After that, I merged the silicon bundle with Intel bundle to create the universal2 bundle again, sent to Micah for signing, and seems like everything worked!
Creating PGP signature for all the builds
Now that we had all the build files ready, I tried installing and running them all, and seems like everything is working fine. Next, I needed to generate PGP signature for each of the build files and then create a GitHub release. However, Micah is the one who has always created signatures. So the options for us now were:
- create an OnionShare GPG key that everyone uses
- sign with my GPG and update documentations to reflect the same
The issue with creating a new OnionShare GPG key was distribution. The maintainers of OnionShare are spread across timezones and continents.
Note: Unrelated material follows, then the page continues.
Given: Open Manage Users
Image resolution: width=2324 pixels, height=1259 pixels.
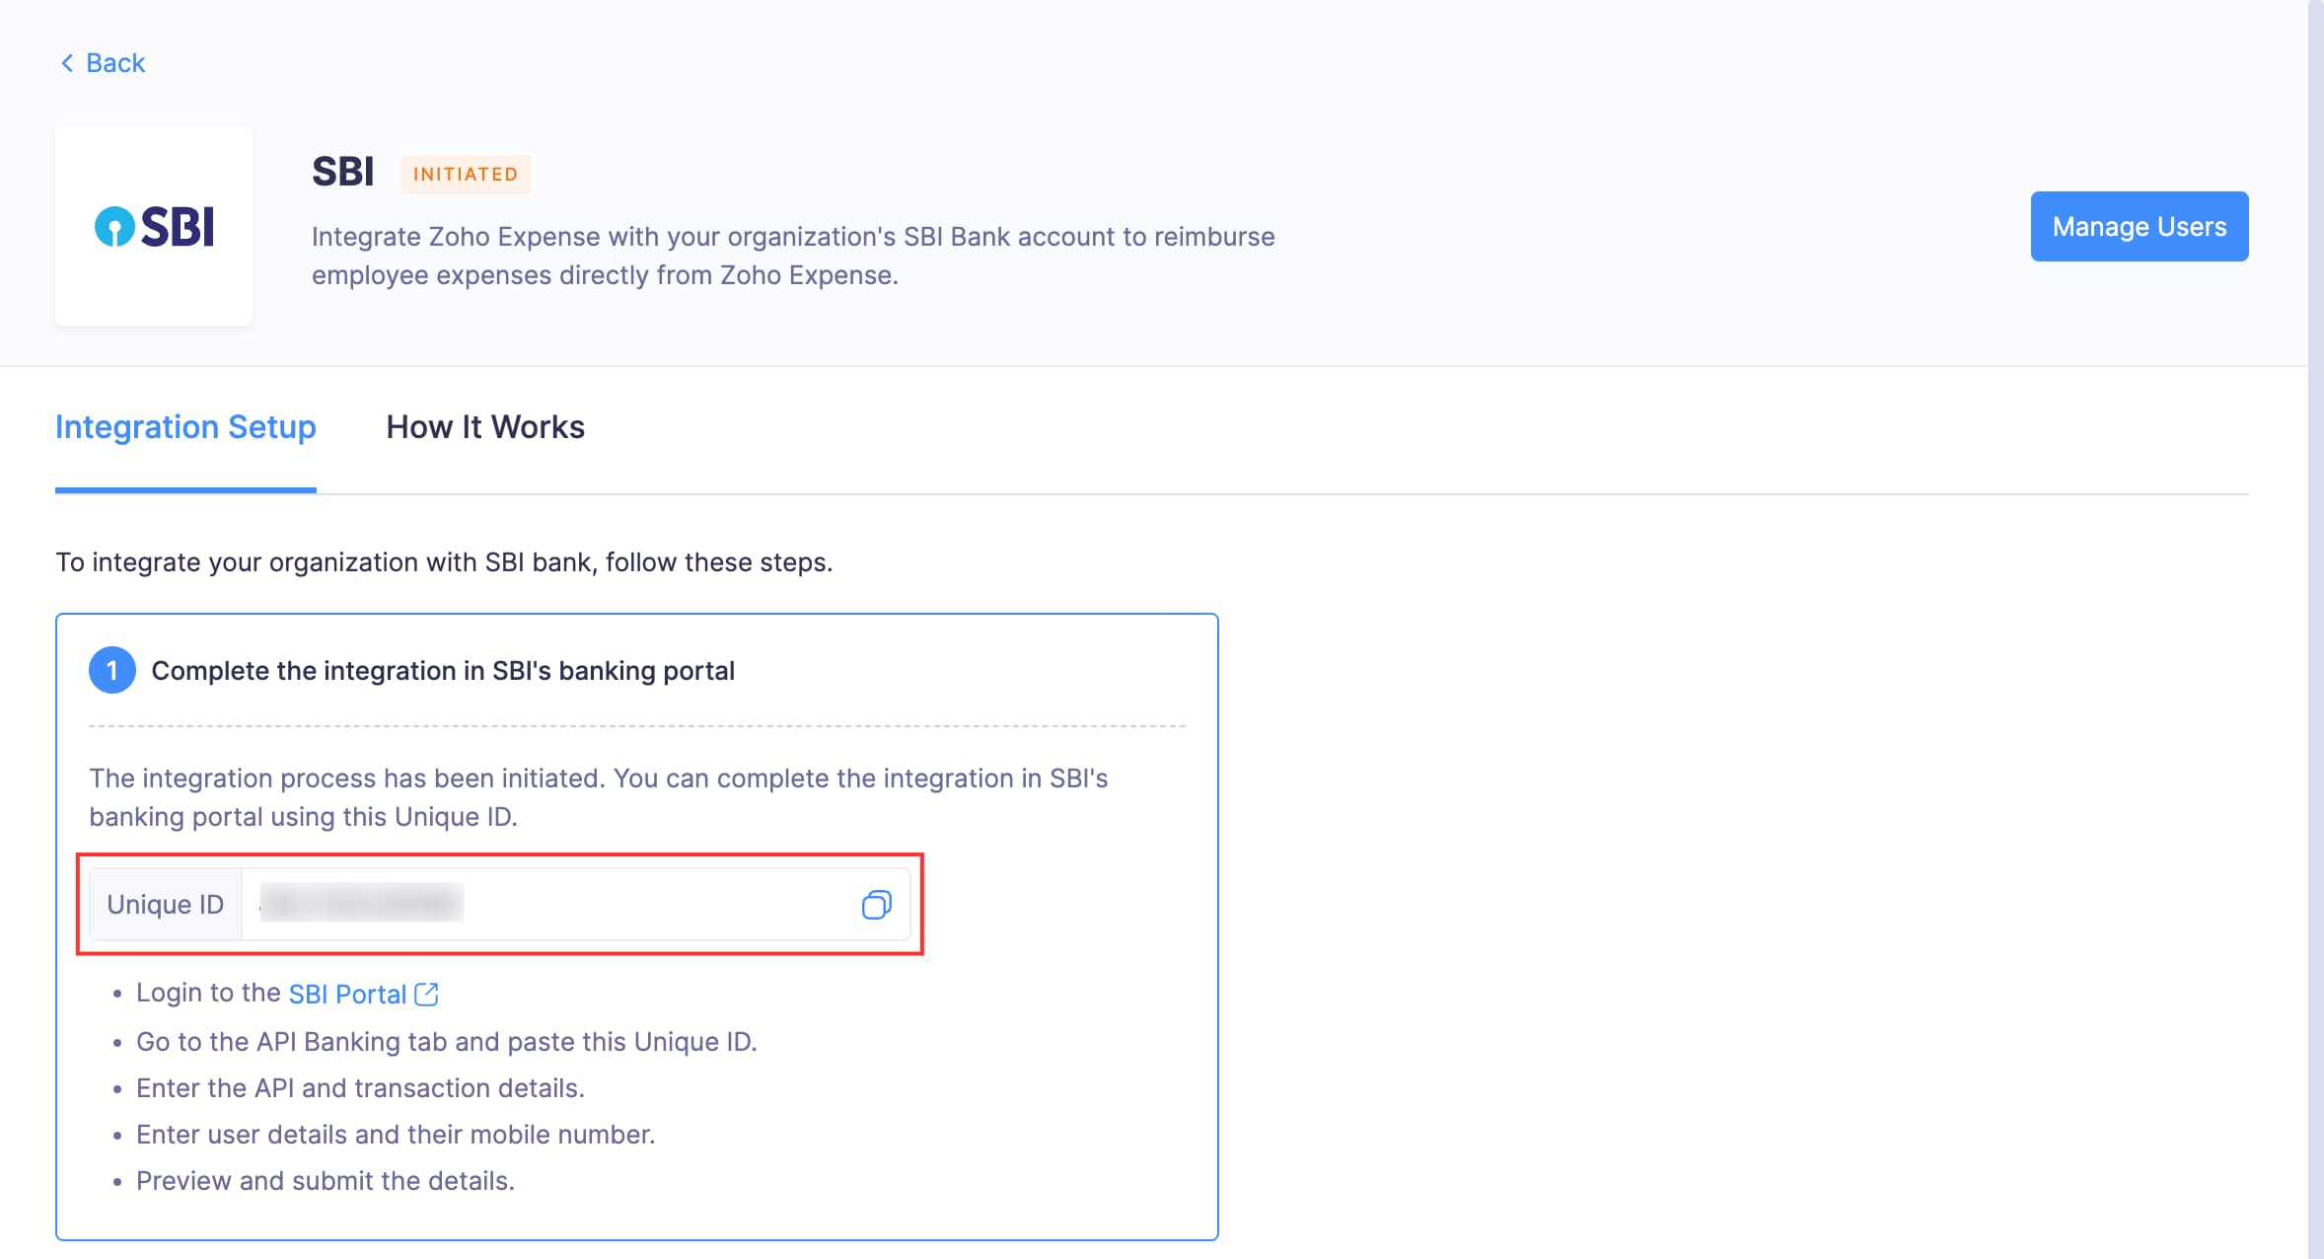Looking at the screenshot, I should click(x=2139, y=227).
So we decided to create signature with my GPG and update the documentation on how to verify the downloads.
Concluding the release
Once the signatures were done, the next steps were mostly straightforward:
- Create a GitHub release
- Publish onionshare-cli on PyPi
- Push the build and signatures to the onionshare.org servers and update the website and docs
- Create PRs in Flathub and Homebrew cask
- Make the snapcraft edge to stable
The above went pretty smooth without much difficulty. Once everything was merged, it was time to make an announcement. Since Micah has been doing the announcements, we decided to stick with that for the release so that it reaches to more people.